::: Records provided

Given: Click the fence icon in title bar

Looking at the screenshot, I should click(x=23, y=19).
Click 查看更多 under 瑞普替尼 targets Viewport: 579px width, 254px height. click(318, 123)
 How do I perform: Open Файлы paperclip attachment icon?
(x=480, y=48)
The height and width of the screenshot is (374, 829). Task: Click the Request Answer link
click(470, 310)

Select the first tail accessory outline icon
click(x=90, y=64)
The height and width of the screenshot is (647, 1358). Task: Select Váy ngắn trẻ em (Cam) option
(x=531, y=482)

::::::
::: Records provided

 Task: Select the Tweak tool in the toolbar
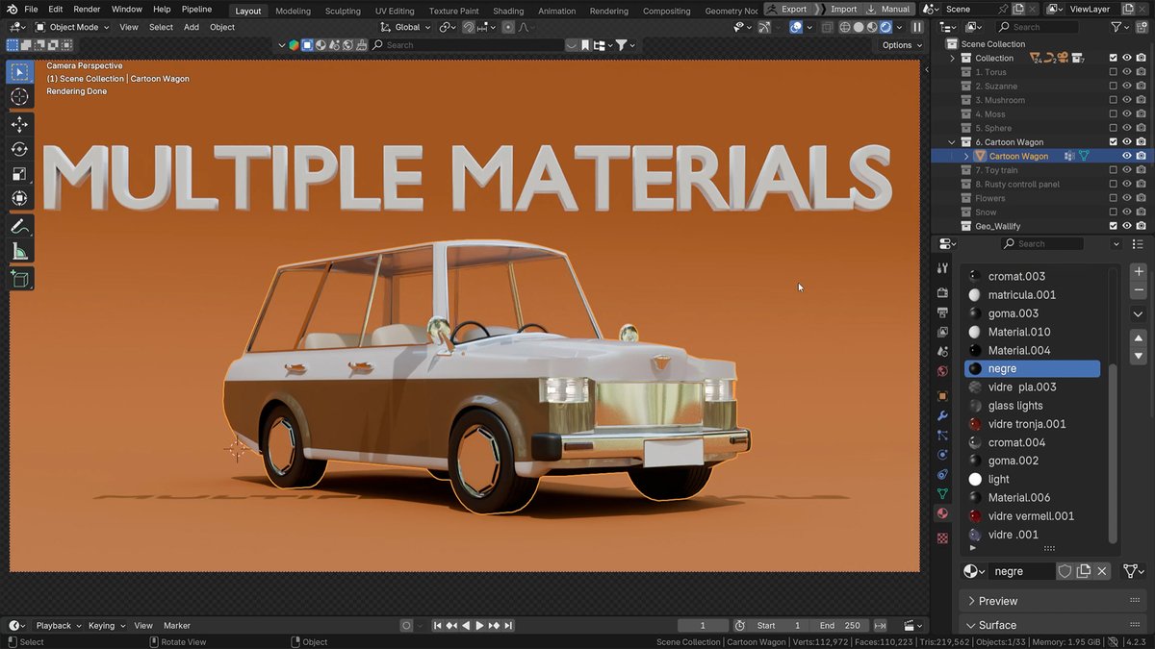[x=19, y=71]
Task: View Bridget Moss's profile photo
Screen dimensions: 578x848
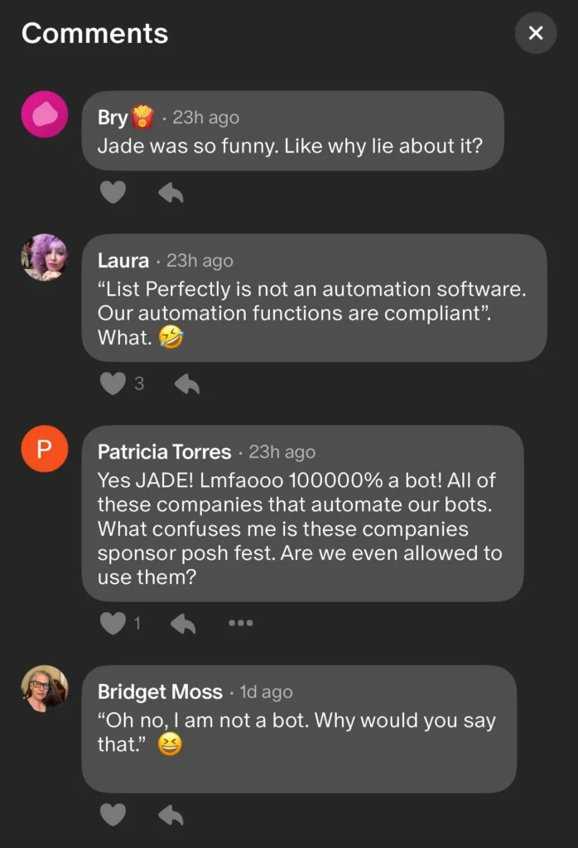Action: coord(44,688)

::::::
::: Records provided

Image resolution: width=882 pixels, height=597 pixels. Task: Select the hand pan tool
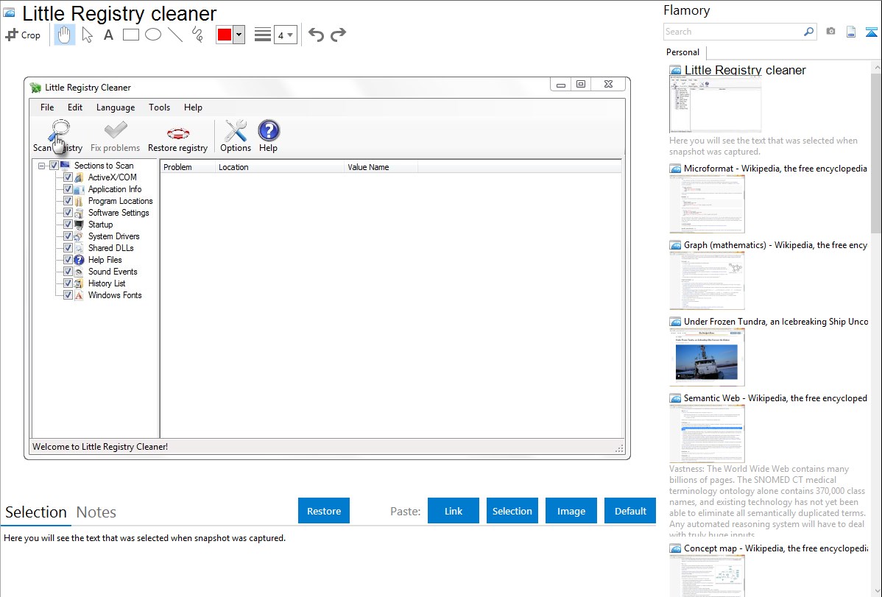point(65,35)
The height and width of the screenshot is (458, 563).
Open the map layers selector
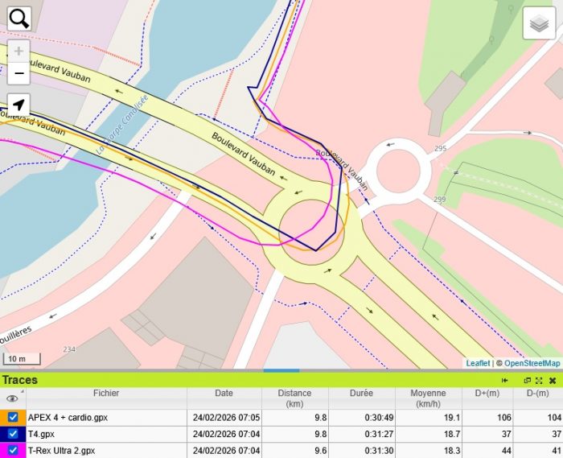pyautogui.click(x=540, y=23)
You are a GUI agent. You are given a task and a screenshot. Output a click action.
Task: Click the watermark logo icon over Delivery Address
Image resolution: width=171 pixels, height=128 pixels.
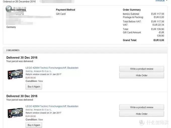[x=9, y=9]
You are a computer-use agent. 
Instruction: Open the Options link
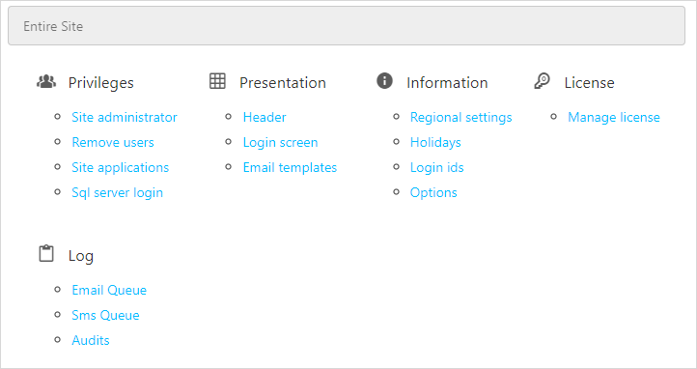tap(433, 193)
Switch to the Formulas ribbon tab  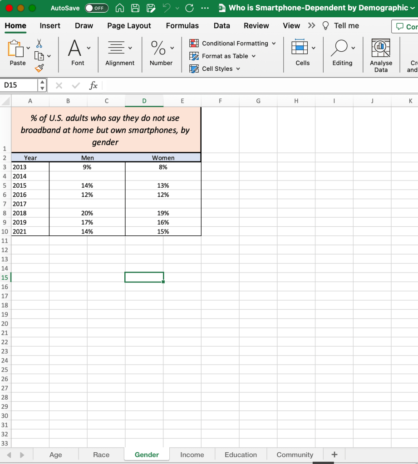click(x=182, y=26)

::::::

Could you copy every line from the records that mentions the word "agent"?

You are a GUI agent. You are given a task and a screenshot. Output a click action.
You are a computer-use agent. 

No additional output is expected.